On the other hand, the Bloc wondered about the “basket of financial measures to support the productive sectors” that did not reference the source of its numbers and without consulting the production sector on any governmental plans. The Bloc also noted that the plan speaks about recovering 10 billion dollars of looted funds over a five year period, and asked where this number has come from? It is either random and popularist or intentional, since the amount of funds and the perpetrators of their theft are known, and all that is needed to recover them is an immediate judicial decision.
The Bloc added that "it must be noted that all expectations of this plan are based on an exchange rate of the dollar at 3,500 LBP, however as soon as the plan was announced, the Minister of Industry Imad Hoballah came out by saying that the exchange rate of the Lebanese Pound is fixed at 1,500 to the Dollar. On the other hand, Prime Minister Hassan Diab said that the central bank determines the exchange rate”. The Bloc wondered how a plan is set on the basis of an exchange rate of 3,500 LBP to the Dollar while this rate is rejected by one party, and said to be determined by government by the Prime minister.

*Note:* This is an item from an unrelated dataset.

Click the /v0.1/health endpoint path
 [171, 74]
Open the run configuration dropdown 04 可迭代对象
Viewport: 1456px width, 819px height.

The Bloc sees that this plan was created by three governmental parties, however we find two prominent representatives from the Free Patriotic movement, Ibrahim Kanaan and Alain Aoun, as well as Amal movement representatives Kassem Hachem and Hoballah criticizing and appealing the plan. We are still waiting for Hezbollah’s General Hassan Nasrallah’s statement and comments, specifically about asking Prime Minister Diab to hasten in asking the International Monetary Fund for aid. Here it is important to note that all parties concerned know about the political and economic reform conditions that the "fund" will impose, and which have not yet been approved by Hezbollah.
The Bloc stressed that all the aforementioned only brings us back to the main condition of any plan’s success: trust. As it is today citizens do not trust the parties in power, whether inside or outside the government, the partisans in government don’t trust each other, and no investor or donor will trust an economic plan that avoids political and penal liability if necessary. The Bloc asked: “No thinking person can expect the same parties that squandered and stole public funds to stand in the face of corruption.”
In conclusion of its statement, the Bloc considered that the solution remains with an independent, sovereign government with legislative powers that can win back the trust of a people that has proven its ability to organize and initiate under all circumstances to form Lebanon’s future.